São seis câmeras que o repórter acompanha no monitor. Zé Celso fixa-se no diálogo, na entonação. Monique, nos aspectos técnicos, visuais. Teatro e cinema encontram-se no Oficina, dialogam. “A gente teve algumas divergências quanto à peça, mas nada que não pudesse ser resolvido pelo diálogo”, explicou Zé Celso na entrevista por telefone, dias depois. Era impressionante ver o cuidado da equipe com ele. Fazia frio, e ele estava empacotado. Manta, cobertor. A toda hora o assessor perguntava – “Tá quentinho? Quer um chá?”.
INTENSIDADE
No palco, que não é regular e acompanha a descida do terreno, reproduz-se a rubrica conhecida. Estrada, árvore, à noite. Estragão e Vladimir, criados por Marcelo Drummond e Guilherme Calvazara, estão ali vivendo intensamente o teatro do absurdo, com aquela poesia devastadora: “Do útero para o túmulo”. Esperam Godot. Quem? A salvação? Em geral, o centro do palco é ocupado por uma árvore cenográfica. A do Zé é de verdade, a que está do outro lado do vidro. Os atores rompem (ampliam?) o espaço cênico e a representação ocorre lá fora.

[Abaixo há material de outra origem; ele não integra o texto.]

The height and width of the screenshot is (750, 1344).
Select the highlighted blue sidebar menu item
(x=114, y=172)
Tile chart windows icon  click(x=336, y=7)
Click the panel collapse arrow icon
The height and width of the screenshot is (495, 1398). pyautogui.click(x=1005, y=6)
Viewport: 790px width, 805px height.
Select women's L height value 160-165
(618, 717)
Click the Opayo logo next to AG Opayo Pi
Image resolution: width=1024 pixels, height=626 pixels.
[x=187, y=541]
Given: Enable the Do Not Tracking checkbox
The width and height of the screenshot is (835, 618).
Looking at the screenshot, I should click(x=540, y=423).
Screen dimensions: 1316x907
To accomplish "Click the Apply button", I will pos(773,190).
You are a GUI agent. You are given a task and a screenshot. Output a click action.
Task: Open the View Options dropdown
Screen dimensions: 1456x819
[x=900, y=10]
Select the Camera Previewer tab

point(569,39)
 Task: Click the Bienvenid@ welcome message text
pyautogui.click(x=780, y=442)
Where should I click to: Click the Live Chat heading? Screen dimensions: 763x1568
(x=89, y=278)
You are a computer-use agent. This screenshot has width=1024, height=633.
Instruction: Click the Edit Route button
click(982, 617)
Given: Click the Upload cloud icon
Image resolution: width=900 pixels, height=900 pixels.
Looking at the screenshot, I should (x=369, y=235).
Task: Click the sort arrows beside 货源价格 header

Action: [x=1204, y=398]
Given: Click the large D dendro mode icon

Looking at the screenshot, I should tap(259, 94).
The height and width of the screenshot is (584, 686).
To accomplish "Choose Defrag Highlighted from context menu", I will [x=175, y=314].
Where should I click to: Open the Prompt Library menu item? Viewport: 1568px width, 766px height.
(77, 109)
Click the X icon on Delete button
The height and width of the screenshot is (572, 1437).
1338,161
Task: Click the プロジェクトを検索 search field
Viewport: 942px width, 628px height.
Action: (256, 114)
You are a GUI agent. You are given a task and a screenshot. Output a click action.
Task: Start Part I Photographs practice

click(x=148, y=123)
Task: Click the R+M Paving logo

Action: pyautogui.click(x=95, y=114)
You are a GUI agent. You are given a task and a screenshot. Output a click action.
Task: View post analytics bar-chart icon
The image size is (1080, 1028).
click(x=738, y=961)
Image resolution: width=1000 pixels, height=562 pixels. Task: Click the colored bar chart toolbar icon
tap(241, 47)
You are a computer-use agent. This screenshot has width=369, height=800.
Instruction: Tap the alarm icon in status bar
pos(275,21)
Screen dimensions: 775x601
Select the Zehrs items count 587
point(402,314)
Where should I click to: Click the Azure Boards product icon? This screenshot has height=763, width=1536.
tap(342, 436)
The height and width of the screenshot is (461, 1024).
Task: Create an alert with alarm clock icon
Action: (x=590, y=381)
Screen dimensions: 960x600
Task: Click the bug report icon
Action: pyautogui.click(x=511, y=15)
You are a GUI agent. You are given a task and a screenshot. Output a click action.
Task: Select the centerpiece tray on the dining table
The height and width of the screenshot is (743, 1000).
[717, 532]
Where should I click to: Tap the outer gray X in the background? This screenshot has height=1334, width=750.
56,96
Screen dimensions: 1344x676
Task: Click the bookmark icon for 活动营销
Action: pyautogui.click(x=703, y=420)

A peça foi escrita em francês, em 1949, e publicada três anos depois, quando ainda era recente a barbárie nazista na guerra. No telefone, Zé explica: “A ideia era montar o filme até meados de agosto, para iniciar a comemoração dos 63 anos do Oficina”. Mas surgiu uma pedra no caminho. O filme chegou ao streaming em 28 de outubro, quando se comemorou a data. A festa continua. E agora ganhou contornos mais amplos. Além do filme-teatro, a programação de aniversário inclui a peça Paranoia, concebida e interpretada por Marcelo Drummond, a partir do livro de Roberto Piva. Os ingressos, para o presencial e o streaming, podem ser adquiridos no Sympla.
Diretor vê o palco como expressão do sagrado e celebração do corpo
Em dezembro de 1987, Zé Celso perdeu o irmão, também diretor, Luiz Antônio Martinez Corrêa, brutalmente assassinado. Foi um baque. No começo dos anos 1990, teve problemas de saúde e foi hospitalizado. Monique Gardenberg, grande admiradora, foi visitá-lo. “Achei que só o teatro poderia salvar o Zé.” Levou-o para o Rio, onde ele encenou Ham-let. Em 2001, também no Rio, e com produção de Monique, ele dirigiu seu primeiro Godot, com Selton Mello e Otávio Müller. “Tinha mais humor”, lembra.
A relação com Monique aprofundou-se. “Não falamos só de arte, mas de vida.” Zé Celso não vê a peça de Beckett como um monumento de niilismo. E, mesmo se achasse, iria transformá-la. Ficou marcado pelo Godot de Cacilda Becker, nos anos 1960. O dele é diferente. “Está adaptado para a época da pandemia. Todo mundo de máscara, só os atores sem, na hora de representar. Numa cena Estragão e Vladimir ficam ouvindo as vozes dos mortos. Vai ser forte, a peça é muito linda.”
O encontro com Monique ocorre num momento em que o cinema volta com tudo à vida do encenador. No É Tudo Verdade, ele estava no documentário Máquina do Desejo, sobre os 60 anos do Oficina. Na Mostra, com o Fédro, reencontrando seu ator, Reynaldo Gianecchini. Zé Celso vê o teatro como uma manifestação do sagrado. Uma celebração do corpo. É o xamã da arte. O repórter lembra seu filme 25, em parceria com Celso Luccas, rodado em 1975, durante as lutas pela independência de Moçambique. “Fiz outros que você precisa ver, incluindo O Rei da Vela, em 1982.”
As informações são do jornal O Estado de S. Paulo.